I have read and thoroughly enjoyed all three of the books currently out in Katherine Arden’s 𝘚𝘮𝘢𝘭𝘭 𝘚𝘱𝘢𝘤𝘦𝘴 seasonal quartet, but if I’m being totally honest here, I have a hard time remembering any of the plots from the previous entries. Not in any great detail at least. But it took reading 𝑫𝒂𝒓𝒌 𝑾𝒂𝒕𝒆𝒓𝒔 for me to realize that what I look for in these stories — and other middle grade horror affairs — are not intricate plots or intense personal drama, but rather 𝘢𝘵𝘮𝘰𝘴𝘱𝘩𝘦𝘳𝘦 (or as a friend called it, “atmos𝘧𝘦𝘢𝘳”). Which really should have been obvious to me in retrospect: the one thing I’ve praised in all of these books so far has been Arden’s aptitude for ambiance, which borders on the astonishing. Consider the following evocative excerpt:
Spring in East Evansburg, and the rain poured down like someone had turned on a hose in the sky. High in the Green Mountains, the rain turned snow into slush and turned earth into mud. It washed ruts into roads and set creeks to roaring. It sluiced down the roof of a small inn perched on a hillside above town.

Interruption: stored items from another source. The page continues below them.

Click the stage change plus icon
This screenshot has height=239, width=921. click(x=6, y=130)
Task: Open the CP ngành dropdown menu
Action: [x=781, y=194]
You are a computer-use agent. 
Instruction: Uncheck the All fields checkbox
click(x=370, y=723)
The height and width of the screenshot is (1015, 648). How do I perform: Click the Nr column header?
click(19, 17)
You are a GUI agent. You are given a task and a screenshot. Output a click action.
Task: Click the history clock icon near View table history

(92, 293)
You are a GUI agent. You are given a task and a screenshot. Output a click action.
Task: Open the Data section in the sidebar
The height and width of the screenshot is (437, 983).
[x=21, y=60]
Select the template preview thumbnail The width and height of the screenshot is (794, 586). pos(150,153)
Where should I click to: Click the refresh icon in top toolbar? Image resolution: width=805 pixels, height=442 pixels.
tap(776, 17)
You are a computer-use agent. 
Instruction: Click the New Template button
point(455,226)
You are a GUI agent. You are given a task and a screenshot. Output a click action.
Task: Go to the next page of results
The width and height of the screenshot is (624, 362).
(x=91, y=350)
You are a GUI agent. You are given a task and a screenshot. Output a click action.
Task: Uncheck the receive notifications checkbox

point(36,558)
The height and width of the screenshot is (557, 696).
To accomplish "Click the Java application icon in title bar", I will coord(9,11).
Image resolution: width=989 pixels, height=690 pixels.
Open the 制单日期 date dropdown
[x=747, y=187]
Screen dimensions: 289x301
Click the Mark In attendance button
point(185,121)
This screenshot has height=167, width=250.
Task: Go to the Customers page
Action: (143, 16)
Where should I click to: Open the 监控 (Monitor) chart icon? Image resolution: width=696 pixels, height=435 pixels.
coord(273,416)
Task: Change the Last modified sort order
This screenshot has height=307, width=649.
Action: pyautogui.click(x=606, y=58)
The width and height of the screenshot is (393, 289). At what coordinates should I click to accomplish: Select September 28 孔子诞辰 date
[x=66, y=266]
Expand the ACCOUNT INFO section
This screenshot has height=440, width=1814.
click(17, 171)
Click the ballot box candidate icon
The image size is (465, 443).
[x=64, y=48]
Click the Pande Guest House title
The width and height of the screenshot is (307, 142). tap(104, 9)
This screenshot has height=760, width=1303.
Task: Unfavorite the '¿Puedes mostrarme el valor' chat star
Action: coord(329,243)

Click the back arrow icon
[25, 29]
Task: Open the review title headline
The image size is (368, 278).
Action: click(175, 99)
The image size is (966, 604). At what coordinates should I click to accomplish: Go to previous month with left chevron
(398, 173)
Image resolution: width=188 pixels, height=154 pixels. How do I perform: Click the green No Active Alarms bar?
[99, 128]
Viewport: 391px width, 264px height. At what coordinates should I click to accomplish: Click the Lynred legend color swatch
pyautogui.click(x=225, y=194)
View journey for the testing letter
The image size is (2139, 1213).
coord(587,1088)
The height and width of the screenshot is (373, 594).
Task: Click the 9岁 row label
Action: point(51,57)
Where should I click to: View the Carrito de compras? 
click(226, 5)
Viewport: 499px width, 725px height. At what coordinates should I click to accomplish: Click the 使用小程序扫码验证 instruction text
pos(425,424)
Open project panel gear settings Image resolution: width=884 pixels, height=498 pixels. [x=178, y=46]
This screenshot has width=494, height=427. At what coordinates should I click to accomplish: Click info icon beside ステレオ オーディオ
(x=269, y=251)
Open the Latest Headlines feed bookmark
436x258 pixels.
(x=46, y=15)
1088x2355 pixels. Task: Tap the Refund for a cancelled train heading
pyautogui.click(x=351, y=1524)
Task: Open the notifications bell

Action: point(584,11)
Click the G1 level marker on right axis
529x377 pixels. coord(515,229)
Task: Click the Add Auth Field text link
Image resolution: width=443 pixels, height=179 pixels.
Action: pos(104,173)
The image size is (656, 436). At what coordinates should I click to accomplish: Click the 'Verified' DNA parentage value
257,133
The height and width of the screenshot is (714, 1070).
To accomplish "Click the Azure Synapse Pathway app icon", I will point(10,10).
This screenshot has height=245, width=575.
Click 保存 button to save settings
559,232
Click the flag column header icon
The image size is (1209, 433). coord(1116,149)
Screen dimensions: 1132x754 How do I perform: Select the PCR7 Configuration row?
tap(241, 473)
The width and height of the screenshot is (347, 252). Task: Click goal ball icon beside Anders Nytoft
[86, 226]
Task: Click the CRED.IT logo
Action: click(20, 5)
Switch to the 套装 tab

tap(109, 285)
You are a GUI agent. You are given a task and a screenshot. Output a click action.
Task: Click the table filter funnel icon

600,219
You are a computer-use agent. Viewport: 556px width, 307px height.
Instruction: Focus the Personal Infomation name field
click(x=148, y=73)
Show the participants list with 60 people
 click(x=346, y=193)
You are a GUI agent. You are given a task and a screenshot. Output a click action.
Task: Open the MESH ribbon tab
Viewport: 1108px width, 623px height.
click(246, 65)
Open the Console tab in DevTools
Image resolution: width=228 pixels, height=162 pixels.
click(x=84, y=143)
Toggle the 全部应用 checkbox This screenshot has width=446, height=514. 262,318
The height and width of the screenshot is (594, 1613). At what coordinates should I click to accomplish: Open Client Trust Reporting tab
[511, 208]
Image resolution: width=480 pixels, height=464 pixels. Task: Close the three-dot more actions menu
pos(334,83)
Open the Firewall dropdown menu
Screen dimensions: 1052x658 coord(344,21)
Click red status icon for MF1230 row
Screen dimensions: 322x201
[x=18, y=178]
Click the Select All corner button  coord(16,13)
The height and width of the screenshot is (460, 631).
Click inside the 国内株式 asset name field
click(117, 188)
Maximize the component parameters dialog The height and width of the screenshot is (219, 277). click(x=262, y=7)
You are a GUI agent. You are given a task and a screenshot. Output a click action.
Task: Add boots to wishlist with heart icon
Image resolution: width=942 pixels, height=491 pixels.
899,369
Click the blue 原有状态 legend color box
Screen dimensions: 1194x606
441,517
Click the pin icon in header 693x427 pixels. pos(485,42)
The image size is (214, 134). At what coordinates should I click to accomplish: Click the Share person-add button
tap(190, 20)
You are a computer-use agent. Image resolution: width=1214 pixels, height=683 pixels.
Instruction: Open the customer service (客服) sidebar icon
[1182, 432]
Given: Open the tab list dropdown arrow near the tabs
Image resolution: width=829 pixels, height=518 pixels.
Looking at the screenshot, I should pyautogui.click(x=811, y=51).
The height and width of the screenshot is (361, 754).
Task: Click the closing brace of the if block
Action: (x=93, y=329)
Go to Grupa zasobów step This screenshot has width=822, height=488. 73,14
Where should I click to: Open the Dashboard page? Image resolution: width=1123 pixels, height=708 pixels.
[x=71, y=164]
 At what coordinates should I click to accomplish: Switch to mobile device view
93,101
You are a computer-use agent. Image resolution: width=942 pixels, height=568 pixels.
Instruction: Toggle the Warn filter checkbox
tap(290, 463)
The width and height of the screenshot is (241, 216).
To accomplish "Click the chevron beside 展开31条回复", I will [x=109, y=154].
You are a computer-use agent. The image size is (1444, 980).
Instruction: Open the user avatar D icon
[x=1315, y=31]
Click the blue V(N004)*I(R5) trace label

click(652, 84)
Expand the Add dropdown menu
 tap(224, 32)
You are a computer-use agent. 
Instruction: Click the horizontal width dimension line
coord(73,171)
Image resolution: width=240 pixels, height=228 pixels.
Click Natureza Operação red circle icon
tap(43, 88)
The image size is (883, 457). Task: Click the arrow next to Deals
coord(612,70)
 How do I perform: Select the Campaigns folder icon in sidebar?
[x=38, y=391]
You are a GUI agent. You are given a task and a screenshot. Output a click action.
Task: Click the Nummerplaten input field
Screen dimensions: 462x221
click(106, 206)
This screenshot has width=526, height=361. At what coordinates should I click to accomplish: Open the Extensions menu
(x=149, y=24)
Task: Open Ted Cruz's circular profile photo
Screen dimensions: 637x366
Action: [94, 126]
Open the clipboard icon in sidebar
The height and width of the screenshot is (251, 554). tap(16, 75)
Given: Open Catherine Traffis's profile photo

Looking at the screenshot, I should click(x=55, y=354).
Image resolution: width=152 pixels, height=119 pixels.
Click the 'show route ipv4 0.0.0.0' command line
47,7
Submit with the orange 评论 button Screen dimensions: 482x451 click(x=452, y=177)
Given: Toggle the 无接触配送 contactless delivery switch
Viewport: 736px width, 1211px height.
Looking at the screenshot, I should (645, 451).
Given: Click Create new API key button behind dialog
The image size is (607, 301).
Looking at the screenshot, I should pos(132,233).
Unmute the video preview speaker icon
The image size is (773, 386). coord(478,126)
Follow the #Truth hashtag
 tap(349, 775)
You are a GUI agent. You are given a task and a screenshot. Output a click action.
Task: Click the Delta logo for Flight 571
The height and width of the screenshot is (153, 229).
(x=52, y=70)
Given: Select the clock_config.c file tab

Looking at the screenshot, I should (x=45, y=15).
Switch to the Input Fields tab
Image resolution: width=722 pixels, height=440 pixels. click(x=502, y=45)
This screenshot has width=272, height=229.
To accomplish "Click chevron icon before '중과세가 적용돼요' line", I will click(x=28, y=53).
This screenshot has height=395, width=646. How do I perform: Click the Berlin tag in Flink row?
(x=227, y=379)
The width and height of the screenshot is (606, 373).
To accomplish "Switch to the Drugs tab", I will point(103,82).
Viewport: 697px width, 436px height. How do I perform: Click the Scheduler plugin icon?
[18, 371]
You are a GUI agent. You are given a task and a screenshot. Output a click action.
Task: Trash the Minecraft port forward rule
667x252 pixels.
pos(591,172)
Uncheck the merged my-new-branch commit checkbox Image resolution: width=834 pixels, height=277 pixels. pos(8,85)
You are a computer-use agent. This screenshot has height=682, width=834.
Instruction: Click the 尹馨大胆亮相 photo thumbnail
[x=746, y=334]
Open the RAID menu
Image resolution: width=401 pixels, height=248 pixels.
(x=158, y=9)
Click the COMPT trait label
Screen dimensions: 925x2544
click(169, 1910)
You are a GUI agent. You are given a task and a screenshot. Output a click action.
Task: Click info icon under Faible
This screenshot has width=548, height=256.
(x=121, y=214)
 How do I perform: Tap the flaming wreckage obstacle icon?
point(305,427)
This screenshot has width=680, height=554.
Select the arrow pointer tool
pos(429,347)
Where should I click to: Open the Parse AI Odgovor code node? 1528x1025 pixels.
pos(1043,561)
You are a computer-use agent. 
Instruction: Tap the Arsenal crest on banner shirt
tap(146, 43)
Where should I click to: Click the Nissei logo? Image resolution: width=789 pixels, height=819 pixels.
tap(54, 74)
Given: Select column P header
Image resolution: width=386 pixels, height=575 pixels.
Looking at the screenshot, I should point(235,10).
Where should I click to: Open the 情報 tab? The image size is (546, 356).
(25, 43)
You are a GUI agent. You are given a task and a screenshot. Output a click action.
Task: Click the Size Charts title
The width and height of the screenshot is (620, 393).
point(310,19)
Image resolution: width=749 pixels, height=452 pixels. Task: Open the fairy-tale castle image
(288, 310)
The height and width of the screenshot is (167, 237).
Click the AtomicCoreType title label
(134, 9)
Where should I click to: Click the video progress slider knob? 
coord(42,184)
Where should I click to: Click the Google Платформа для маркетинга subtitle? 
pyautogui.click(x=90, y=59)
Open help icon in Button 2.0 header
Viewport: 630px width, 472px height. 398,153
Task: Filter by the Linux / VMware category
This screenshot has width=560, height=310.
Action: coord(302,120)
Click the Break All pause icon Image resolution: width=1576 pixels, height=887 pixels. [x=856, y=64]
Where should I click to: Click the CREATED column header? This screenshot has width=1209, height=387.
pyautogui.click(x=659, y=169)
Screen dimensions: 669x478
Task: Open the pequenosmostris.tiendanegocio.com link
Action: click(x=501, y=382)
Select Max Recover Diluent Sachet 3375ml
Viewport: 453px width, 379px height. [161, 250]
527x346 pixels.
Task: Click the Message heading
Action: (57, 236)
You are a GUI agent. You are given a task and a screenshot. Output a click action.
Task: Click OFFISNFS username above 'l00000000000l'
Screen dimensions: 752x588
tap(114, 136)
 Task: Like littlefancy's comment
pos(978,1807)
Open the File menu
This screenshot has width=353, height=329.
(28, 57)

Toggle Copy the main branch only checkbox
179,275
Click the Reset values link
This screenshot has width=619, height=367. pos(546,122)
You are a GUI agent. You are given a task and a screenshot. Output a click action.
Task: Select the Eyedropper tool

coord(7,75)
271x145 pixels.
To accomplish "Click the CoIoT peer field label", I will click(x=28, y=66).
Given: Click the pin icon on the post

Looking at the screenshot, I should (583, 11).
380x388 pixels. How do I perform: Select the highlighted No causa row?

The rain had begun at dawn, but now it was that long blue springtime twilight, getting close to dark, and the inn looked cozy in the soft light. The walls of the inn were white wooden clapboards, neatly painted. The roof was red metal. The sign said MOOSE LODGE, and it swung, creaking, in the spring wind.
And this is just what 𝘰𝘱𝘦𝘯𝘴 the story.
In addition to the excellent mood-setting, I’ve also come to admire the way she writes her set-pieces: slowly building them up before exploding them into tight, tense — and most importantly, 𝘧𝘶𝘯 — scenes. They do a lot in terms of moving the story along at a steady, stirring pace.
All in all, I enjoyed reading 𝘋𝘢𝘳𝘬 𝘞𝘢𝘵𝘦𝘳𝘴 a lot, and would actually put it above the previous two books. I found the writing sharper and more focused than the earlier novels, which I attribute to the isolated setting of the island. Also, this is a creature feature, and those are often just great fun. But I love this series as a whole, and will eagerly anticipate its next and final entry. It’s supposed to be set during the summer, which will give me the perfect excuse to make spooky summer reads a proper tradition.